Just last week, the United Kingdom voted on a referendum on leaving or staying in the European Community, the EU. From the number of Google searches the day after the historic vote, a whole passel of citizens didn’t know what that meant. They searched for all sorts of issues surrounding Brexit, with many saying they didn’t know what leaving would really mean. Really? I’m shocked that people believed the bellicose rhetoric of the leave side. Jon Stewart may have said it best when he turned the vote into a Jane Austen moment. To paraphrase, the Brits voted either for Sense and Sensibility or for Pride and Prejudice. Only time will tell what the unforeseen consequences will be.
In the US, we have elections coming in November. The summer promised to be long and hot, full of accusations, hopes for an indictment before one convention, mud-slinging, outright lies, and declining voter morale. I for one have campaign fatigue. Living in a so-called swing state exposes me and mine to a barrage of commercials, a barrage which doesn’t look like it will ease until after the election. Like the residents of the UK, many US citizens appear to be falling for one set of lies or the other. Too bad they don’t or won’t educate themselves on what is really at stake and vote accordingly.

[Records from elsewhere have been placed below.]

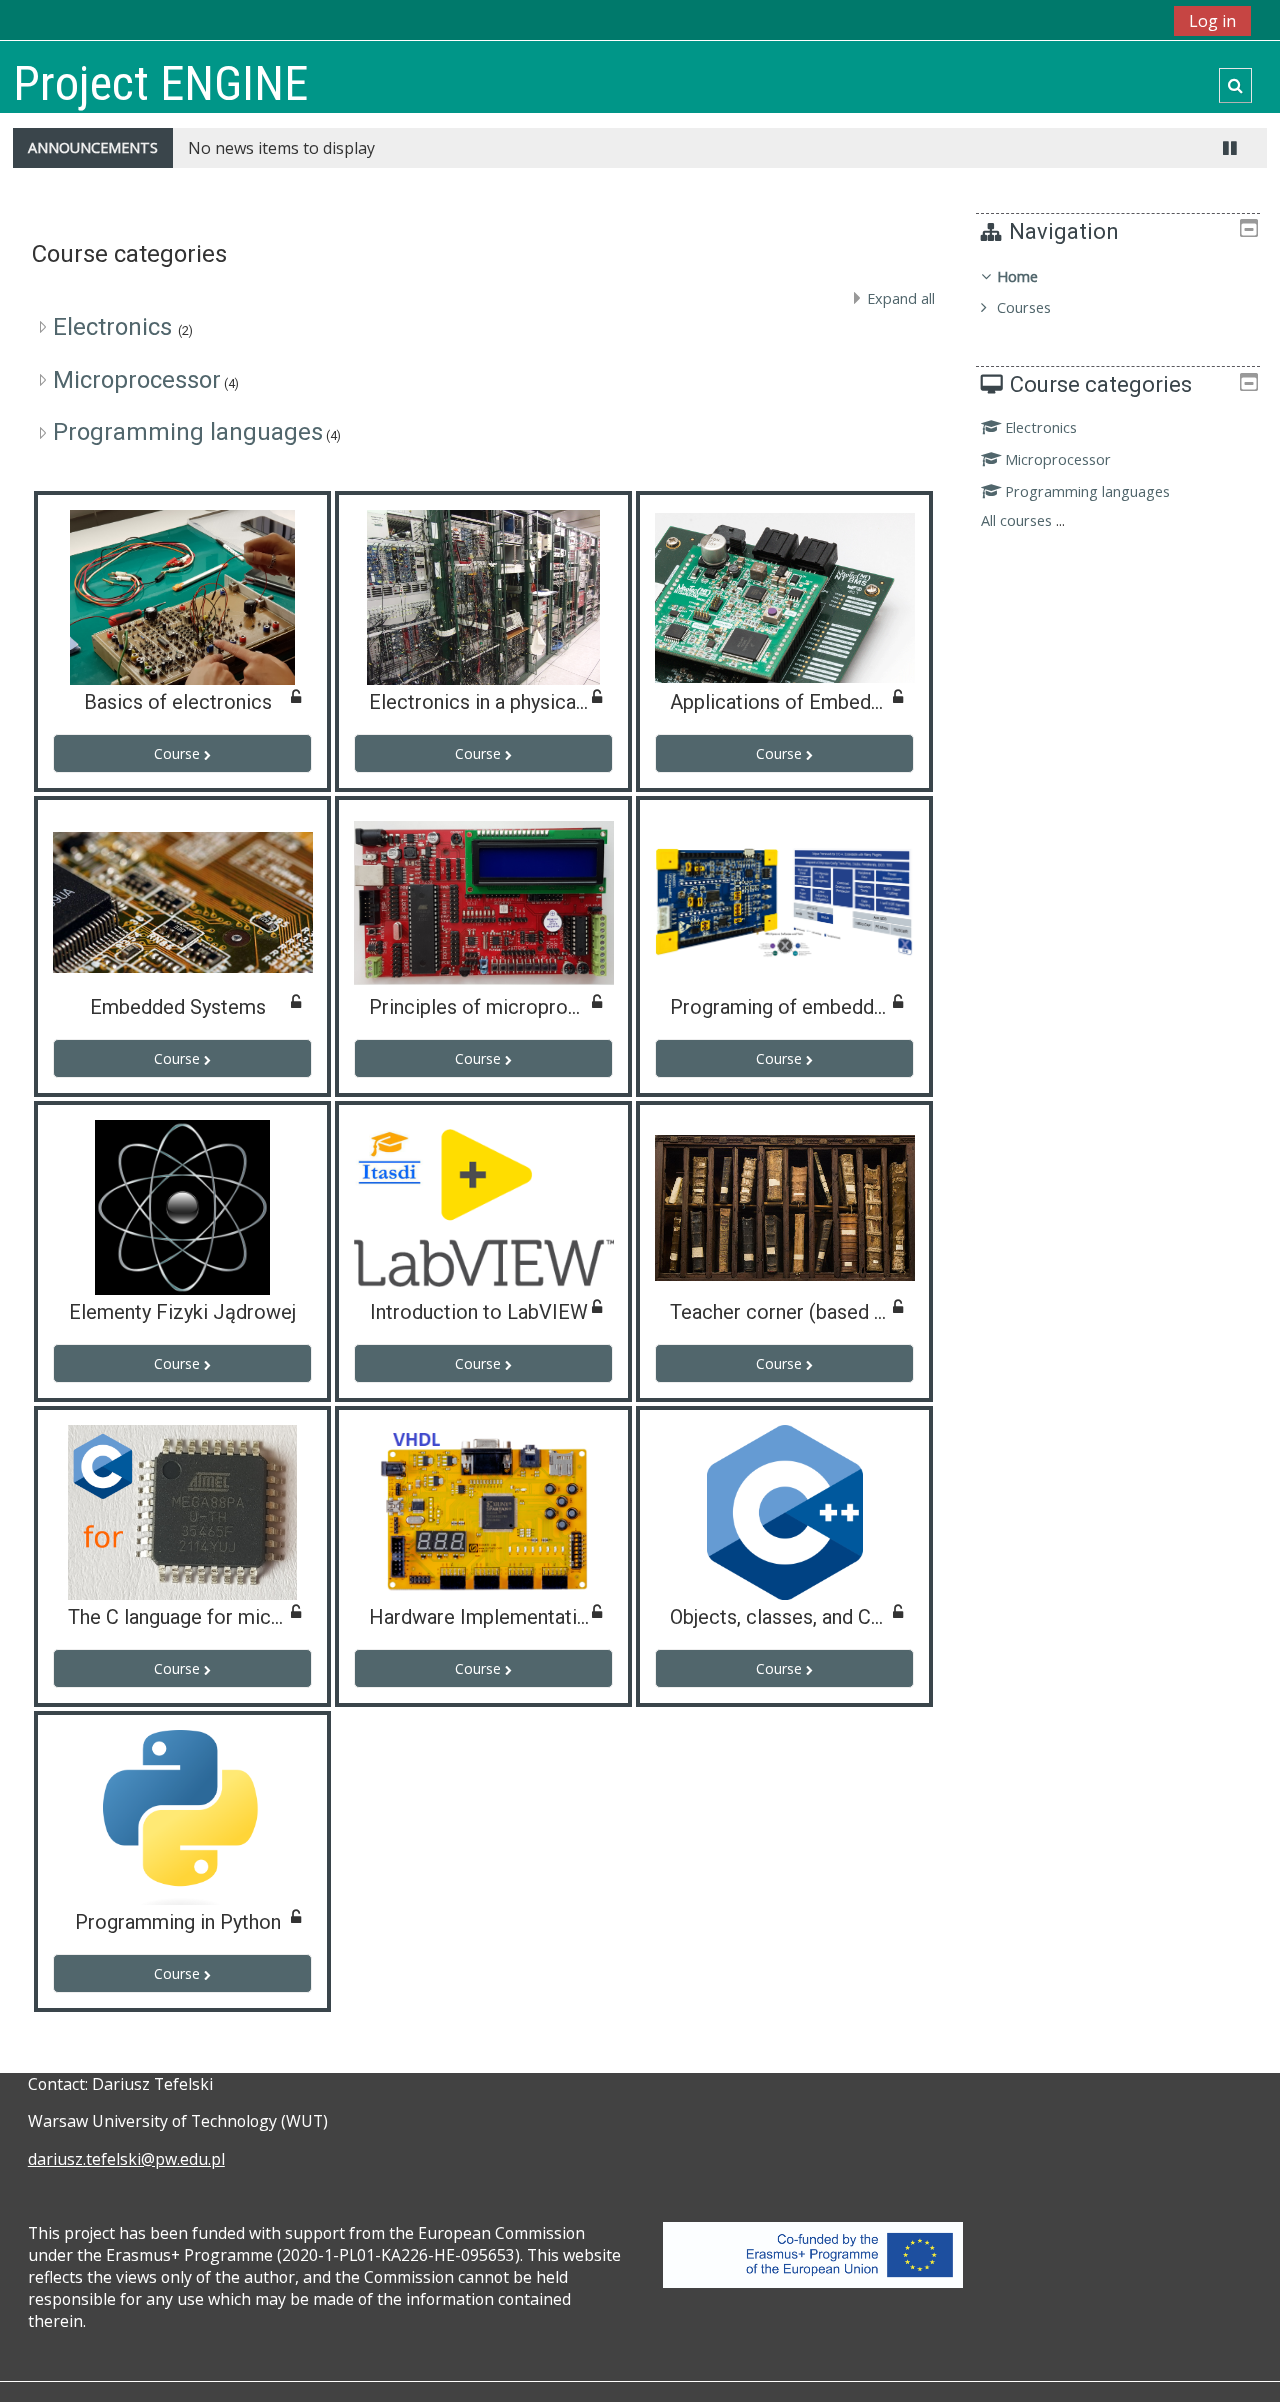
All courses (1016, 520)
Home (1017, 276)
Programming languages (188, 432)
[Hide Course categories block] (1249, 382)
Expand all (901, 298)
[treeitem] (1117, 292)
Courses (1024, 307)
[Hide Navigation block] (1249, 228)
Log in (1212, 21)
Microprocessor (137, 380)
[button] (1235, 85)
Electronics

I rather fancy the Australian way of voting for top leadership. If I remember correctly, all Australians must vote. That’s right, must. Voting becomes an obligation not a privilege. Aussies also have something on the ballot the US and UK don’t: the choice of voting for “none of the above.” Would that we had such a choice this time around.
Okay, political rant subsiding. It’s not over, but it’s back under control. Have a terrific summer. Try not to listen to too many campaign commercials. They are certain to turn your stomachs and ruin your day.